Workers say the city’s safety plans don’t match what they see on the ground.
“I spoke with about three or four different officers,” Maddox said. “They were all very candid with me and said, ‘We hate it. We don’t like this’… ‘We have more cops down here now, so we’re spending more resources, so we’re stretched even thinner.’”
These plan’s outlines for safety don’t quite add up, Hansen said.
“How is it going to be safer and cleaner when they haven’t done anything about the homeless people in the alleys?” Hansen said. “Granted, for the population down here, per capita, there’s not a lot of fights whatsoever.”
A few blocks away at the Aquarium on Sixth, Zarzour said she’s seen the ongoing changes with the policing and layout of Sixth Street.
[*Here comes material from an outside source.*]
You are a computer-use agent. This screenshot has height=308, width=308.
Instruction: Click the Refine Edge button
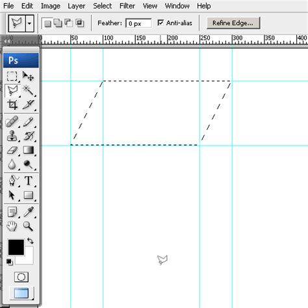233,23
She said each new “safety measure” seems to create a new problem, such as the barricades, which have created bottlenecks that make the street feel more chaotic, not less.
“Even this past weekend those barricades completely ruined us,” Zarzour said. “ There were so many people at the door. … They were smushed between the barricade and the door. And there’s no flow, it’s impossible … it is more dangerous.”
The Austin Police Department did not respond to requests for comment.
A Culture on the Line
For corporate communications junior Riley Ellis, those changes aren’t just logistical, they’re cultural. He said he isn’t excited about the changes being made to the nightlife he loves.
“A lot of people come to Austin for Sixth Street.” Ellis said. “I think kind of keeping it a little trashy is like its character, which is kind of fun in college as well as just like having an absolute rager of a weekend when you’re 35.”
He said that as a risk manager for his fraternity chapter the barricades didn’t make him feel better.
“It makes me a lot more nervous when we have events down there just drinking and cars (are) flying,” Ellis said.
Public affairs freshman Julia Wells said the changes developers aim to bring don’t make Sixth Street more attractive to her.
“There are plenty of parks and restaurants and fun shopping places … in Austin,” Wells said. “I don’t think Sixth needs to be part of a family daytime itinerary in Austin. … If it became daytime oriented and they tried to shift the times earlier, I’d probably go less.”
In the city’s effort to sanitize its nightlife, something human will be lost, Hansen said. Sixth Street has never been clean. But to Austinites, that’s the magic of it — it’s imperfect, it’s scrappy, but it has a strong pulse. It’s not high-end and it’s definitely not classy, but it’s alive.
“They’re buying up massive swaths of land, massive swaths of businesses, and they’re turning them into things that work for them and not everybody else,” Maddox said.
The city of Austin closed its period for public feedback on Oct. 19. If the redevelopment succeeds, Maddox, among other Austinites, fears the city will just become another postcard-polished destination and Austin will out-class the culture that built it.
“It feels like this city, and everything it stood for and everything it was, has been hijacked and co-opted and is now being taken in a direction that does not represent most of the people who live here,” Maddox said.